When most people read the word “chocolate,” they probably pictures a Hershey’s chocolate bar. However, chocolate to the typical eighteenth-century colonist was a kind of frothy drink made from cocoa beans. According to Rodney Snyder, the chocolate drink originated in Mesoamerica, its first contact with Europeans being traced back to one of Christopher Columbus’s voyages in 1502. Chocolate was mentioned in a colonial newspaper for the first time in 1705, and it quickly became a colonial staple, since it was affordable and could be consumed by people from any class. Around the time of the printing of this newspaper, the colonies were importing over 320 tons of cocoa beans. So readily available was chocolate that it was actually given out as rations to soldiers in the Continental Army during the American Revolution. Colonists commonly drank chocolate in coffeehouses, a place where they met to discuss politics, current events, and anything else.
**********
ADDITIONAL COMMENTARY: Carl Robert Keyes
When Sam first consulted with me about this advertisement via email, I had a little difficulty finding it in the Boston-Gazette. She told me that it was on the third page, yet it is actually on the second page of the supplement. Sam did not, however, make an error. Instead, she reported the information available to her as a result of a design flaw for one of the databases of digitized newspapers that make the Adverts 250 Project possible.

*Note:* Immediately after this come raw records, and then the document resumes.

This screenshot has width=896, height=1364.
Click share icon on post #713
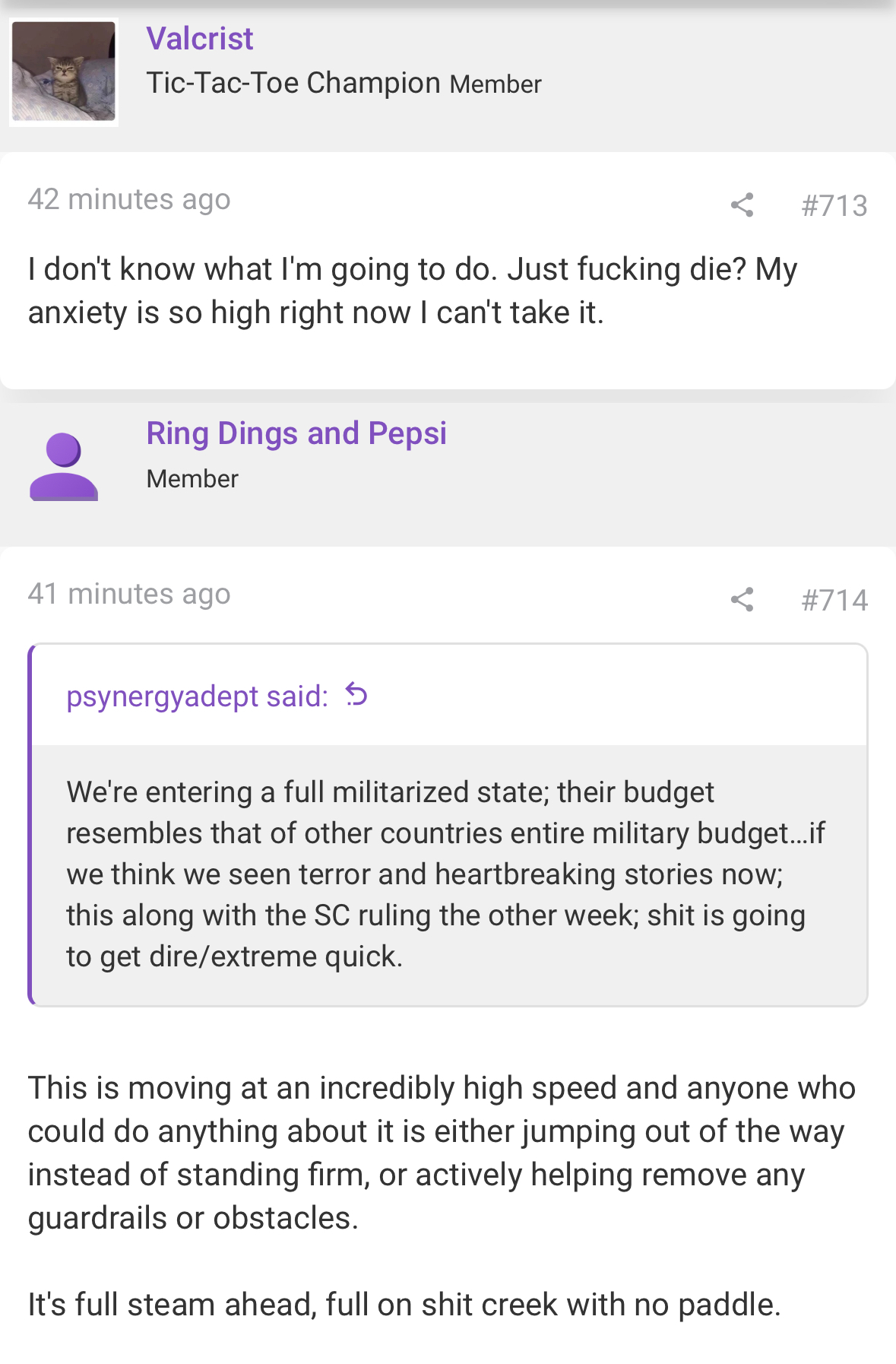pos(742,205)
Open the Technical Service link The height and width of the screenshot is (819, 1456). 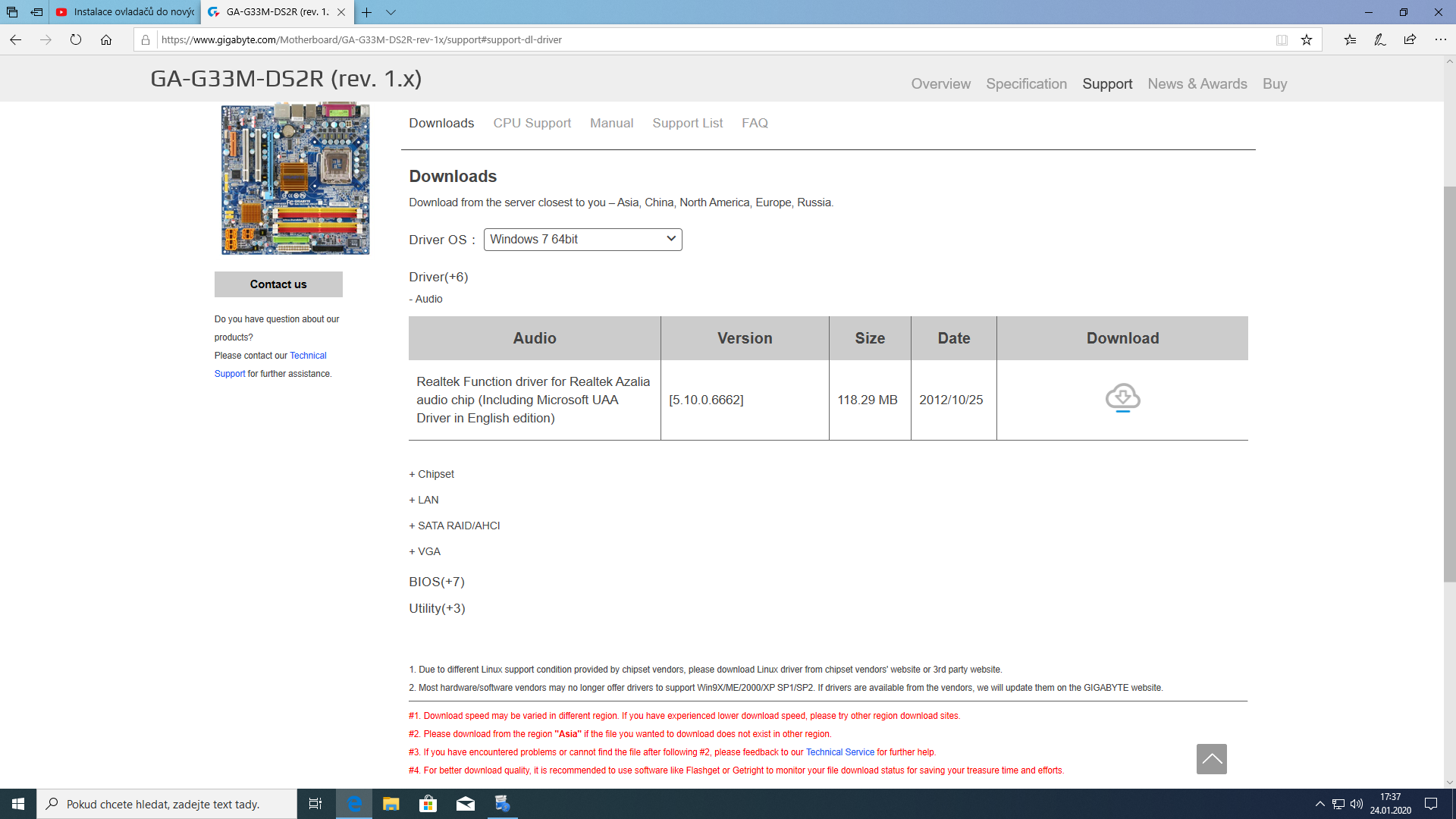839,752
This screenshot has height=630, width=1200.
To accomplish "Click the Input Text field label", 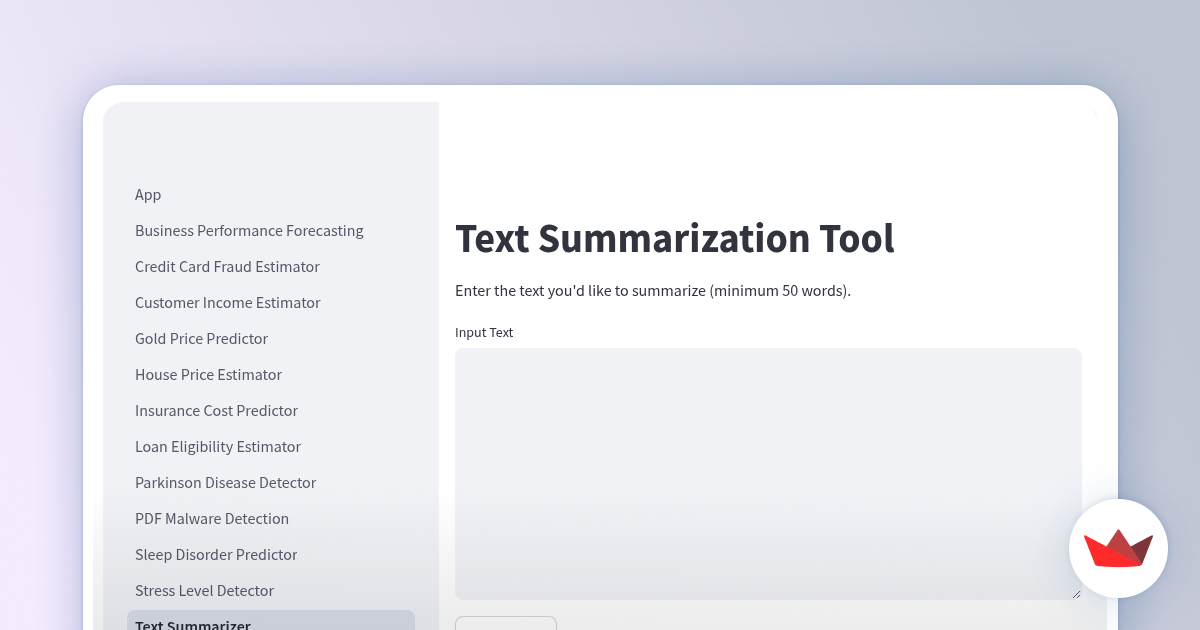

I regularly sing praises for America’s Historical Newspapers. That database makes my research possible. It also allows me to bring my research into the classroom in meaningful ways, especially when I invite students to serve as guest curators for the Adverts 250 Project and the Slavery Adverts 250 Project. Beyond those projects, America’s Historical Newspapers is a valuable resource for examining primary sources in class, allowing me to present digital surrogates with much more context than modern editions in course readers allow.
That being said, I have learned from experience that the database does have a flaw in the manner that it incorporates supplements. Consider the April 24, 1769, edition of the Boston-Gazette. It consists of the standard four-page issue and a two-page supplement. Ideally, the database would present the standard issue first and then the supplement. However, when viewing this issue online the first page of the supplement appears first, then the first page of the standard issue, then the second page of the supplement, followed by the second, third, and fourth pages of the standard issue. The pages appear in the same order when downloading a PDF of the entire issue. For issues with four-page supplements, the pages are interspersed back and forth between the supplement and the standard issue. I have learned to collate the pages in the correct order when I print them out to mark them up.
Guest curators with less experience working with eighteenth-century newspapers, digitized primary sources, and, especially this idiosyncrasy, do not always realize that the pages presented online and in the PDF appear out of order … nor should they expect that the pages appear in any order other than first to last. When Sam consulted her digital copy of the Boston-Gazette for April 24, John Goldsmith’s advertisement for “CHOICE CHOCOLATE” appeared at the bottom of the third page in the document, hence her notation that I could find it there. I consulted a hard copy that I had collated into the proper order, which led me to a different page and created confusion. In the end, this yielded a teachable moment about how historians must continuously assess their sources, not just the contents but also the format and the media employed to make them available to us.